3 Essential Tips for Technical SEO Success

3 min read

Google provides recommendations for identifying technical SEO issues impacting indexing and ranking.


Three Techniques to Resolve Technical Problems


Google suggests three effective techniques for tackling technical issues:

  1. Verify if the page is indexed or indexable.
  2. Confirm whether the page is duplicated or if another page serves as the canonical.
  3. Scrutinize rendered HTML for code-related issues.


1. Assessing URL Indexability: Vital Checks


One often overlooked yet crucial aspect is the indexability of a URL.

The Google Search Console’s URL Inspection Tool proves invaluable in troubleshooting a page’s indexing status. It indicates whether a page is currently indexed and if it’s deemed indexable. In cases where indexability is an issue, the tool provides insights into potential reasons hindering Google’s indexing process.
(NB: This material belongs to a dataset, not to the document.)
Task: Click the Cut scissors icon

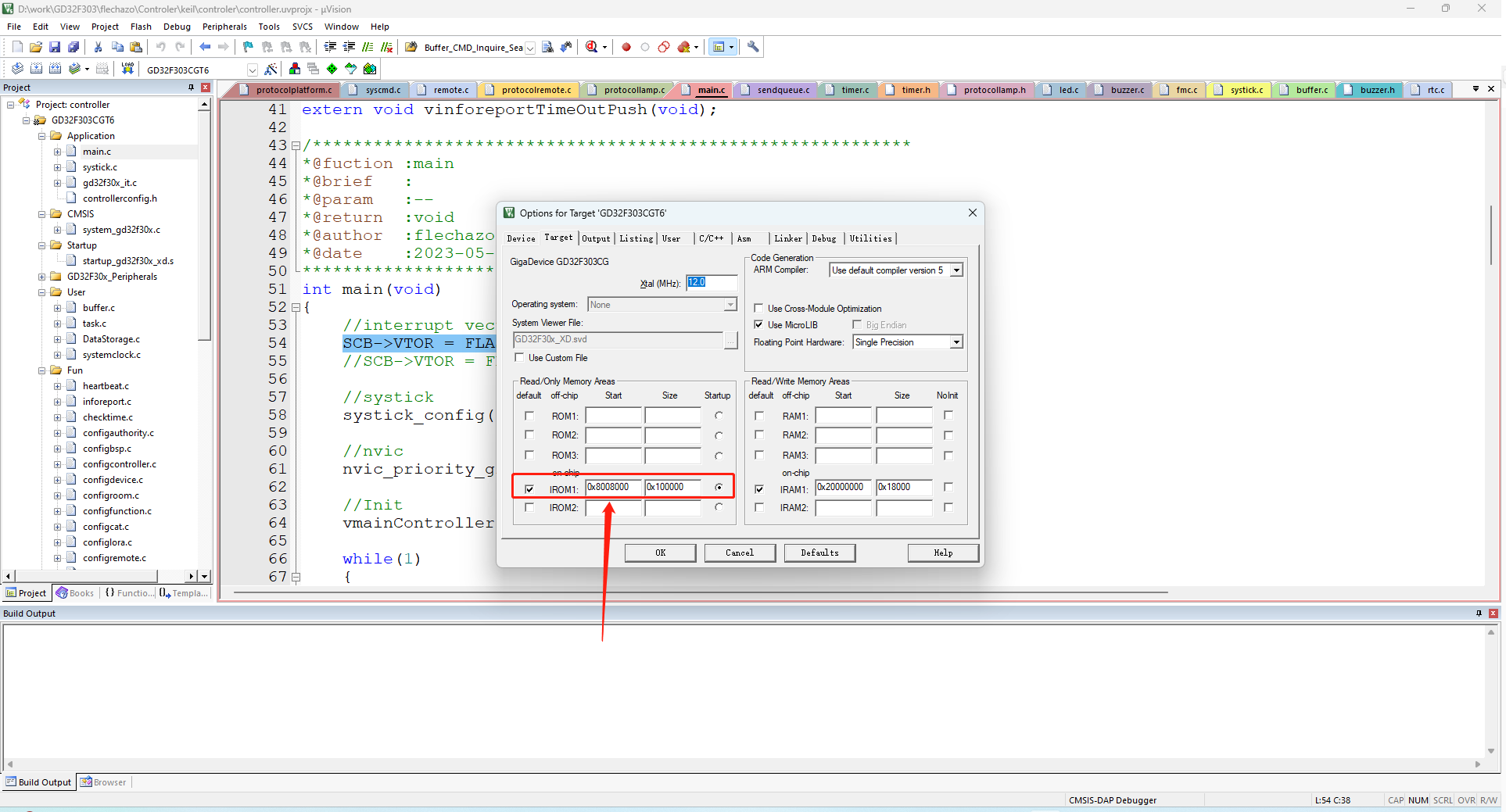Action: pyautogui.click(x=98, y=47)
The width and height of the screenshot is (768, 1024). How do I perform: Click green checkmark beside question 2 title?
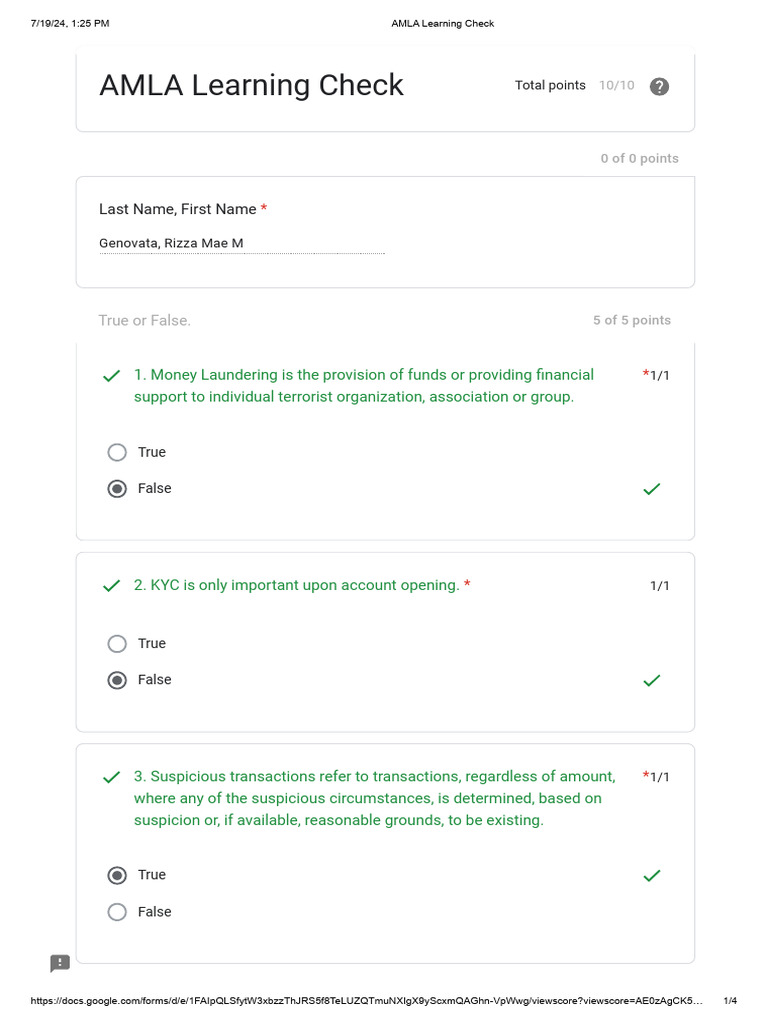click(x=112, y=586)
Additionally, the URL offers insights into the last crawl date, indicating Google’s recent interest or activity concerning the page.

Conversely, Googlebot might opt for less frequent crawls if a page doesn’t undergo frequent changes. This approach aligns with conserving resources at Google and on the respective web server, a sensible optimization.

Moreover, the URL inspection tool allows users to initiate a crawl request when necessary.


2. Identifying Duplicate Content and Canonical Pages


Google’s subsequent recommendation involves examining whether a page is duplicated or if another page is designated as canonical.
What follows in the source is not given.